▸ **Assignment**:
Which faculty members are profiled in the new-faculty profiles below? List every name.
*** Source passage ***
Introducing New Members of the Faculty
To help introduce to the Cornell community the new members of the
university's faculty, the Cornell Chronicle is
publishing brief, new-faculty profiles each week
during the semester.
Anne M. Blackburn
Assistant professor, Asian studies
College: Arts and Sciences
Academic focus: History of Buddhism in Sri Lanka and Southeast Asia, with
particular attention to the 18th century and forward; Buddhism under colonialism;
Buddhist modernism; Buddhist education and formation of identity; and Buddhist
textual traditions in Sinhala and Pali.
Previous position: Associate professor, 2002, and assistant professor,
1996-2002; both at the University of South Carolina.
Academic background: B.A., Asian studies, Swarthmore College, 1988;
M.A., religious studies, 1990, and Ph.D., history of religions/South Asia, 1996, both from
the University of Chicago.
Douglas Mao
Associate professor, English
College: Arts and Sciences
Academic focus: British and American poetry and fiction since about 1890;
interdisciplinary study of modernism; literary
theory; and gay, lesbian and bisexual studies. Current scholarship focuses on treatments
of aesthetic environment and human development in early 20th-century literature.
Previous position: Assistant professor, English,
Harvard University, 2000-02; assistant professor,
English, Princeton University, 1993-2000.
Academic background: B.A., biology, Harvard
University, 1987; and Ph.D., English, Yale
University, 1993.
Annelise Riles
Professor of law and of anthropology
College: Law School, Arts and Sciences
Academic focus: Comparative and international law and East Asia-Pacific
region legal studies. Riles is widely published in scholarly journals on law and
sociology. She is the recipient of numerous fellowships, including a Ford fellowship in
public international law at Harvard Law School, 1991-94. She did dissertation
fieldwork among regional and international institutions and nongovernmental
organizations in Fiji and at United Nations
conferences attended by Pacific Islanders. She is
director of the Clarke Program in East Asian Law and Culture at Cornell.
Previous position: Professor, Northwestern University School of Law.
Academic background: A.B. with certificate in East Asian studies,
Woodrow Wilson School of Public and International Affairs, Princeton
University, 1988; M.Sc., social anthropology, London School of
Economics, 1990; J.D., Harvard Law School, 1993; Ph.D, social
anthropology, University of Cambridge, 1996.
Daniel H. Simon
Assistant professor, applied economics and management
College: Agriculture and Life Sciences
Academic focus: He conducts research on a variety of issues relating to
competitive strategy, internet strategy and human
resource management.
Previous position: Assistant professor at
Lowry Mays College and Graduate School of Business, Texas A&M
University.
Academic background: B.S., economics and history, University of
Wisconsin, 1989; and MBA, 1994, and Ph.D.,
strategic management, 1999, both from the University of Maryland.
Jayanthi Sunder
Assistant professor, finance
College: Johnson Graduate School of Management
Academic focus: Research interests are in the area of corporate finance, focusing
on capital structure choice, going-public decisions, venture capital financing and
banking. Her teaching interests include corporate finance and valuation,
entrepreneurial finance and financial institutions. Her
dissertation is titled "Information
Spillovers and Capital Structure: Theory and Evidence." She was a senior consultant
with A.F. Ferguson & Co. (formerly the KPMG associate in India) and has taught a
corporate finance topics course at New York
University.
Previous position: Doctoral student, New
York University.
Academic background: Bachelor's degree in commerce, Madras
University, India, 1988; MBA, finance, Jamnalal
Bajaj Institute of Management Studies, India, 1990; and Ph.D., finance, Stern School
of Business, New York University, 2002.
*** End of Source passage ***
*** Information provided ***
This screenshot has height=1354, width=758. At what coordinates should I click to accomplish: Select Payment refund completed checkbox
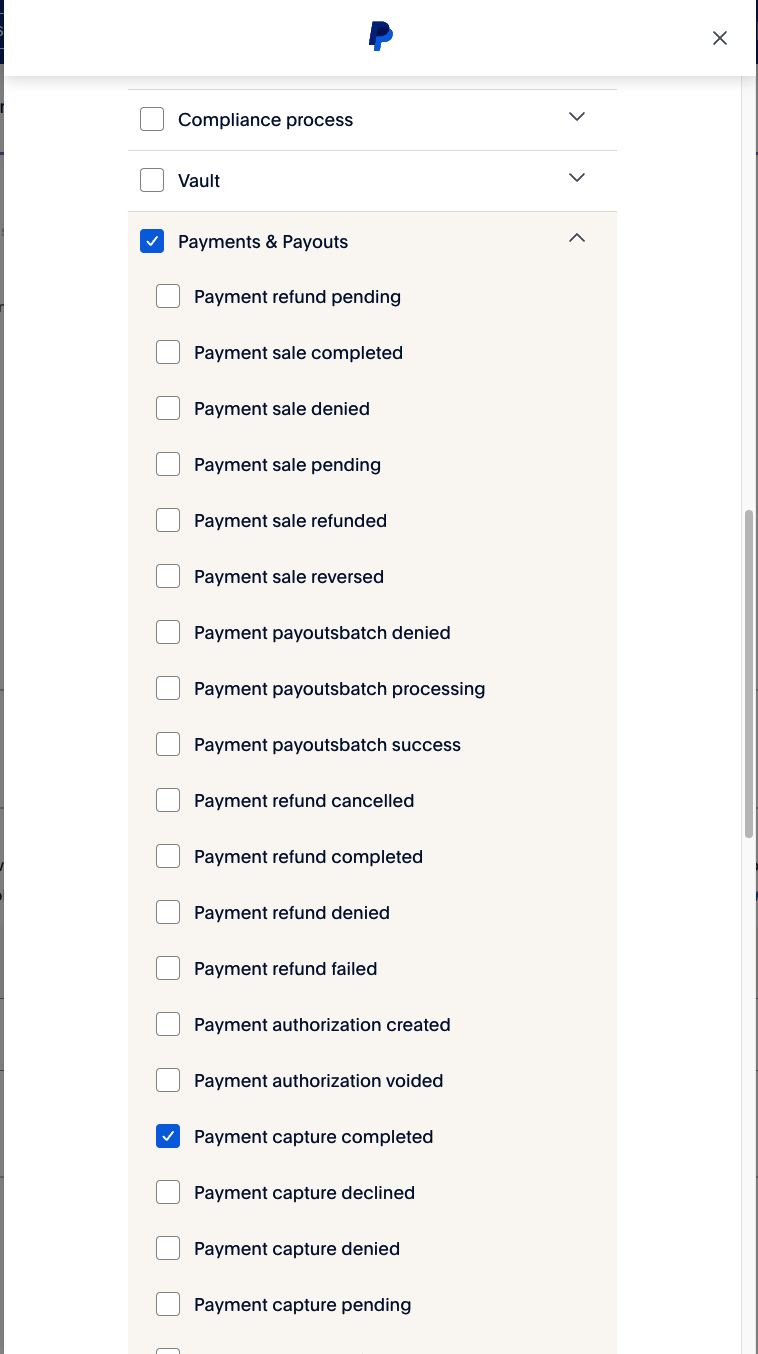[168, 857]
*** End of Information provided ***
*** Information provided ***
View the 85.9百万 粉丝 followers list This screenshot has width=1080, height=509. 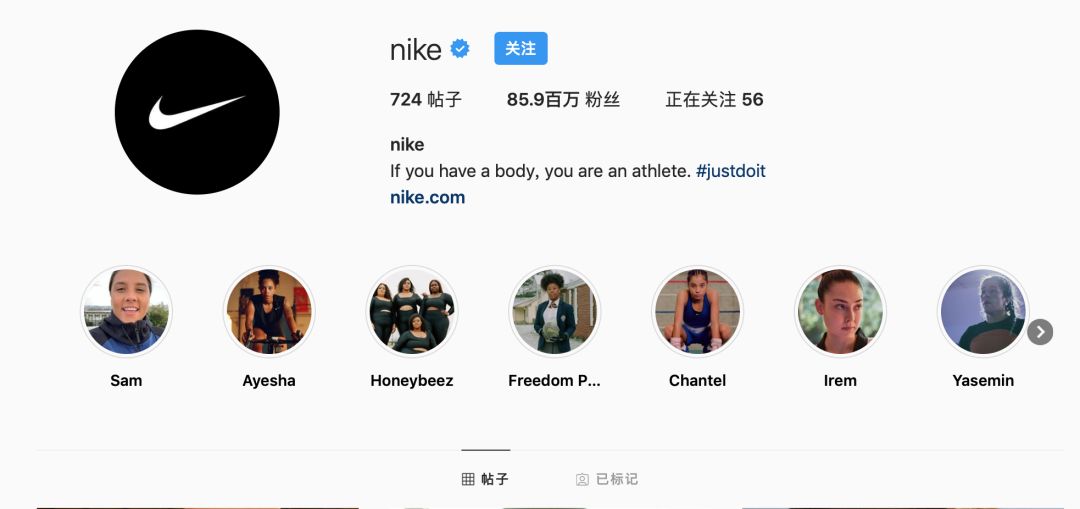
*** End of Information provided ***
▸ **Exercise answer**:
Anne M. Blackburn
Douglas Mao
Annelise Riles
Daniel H. Simon
Jayanthi Sunder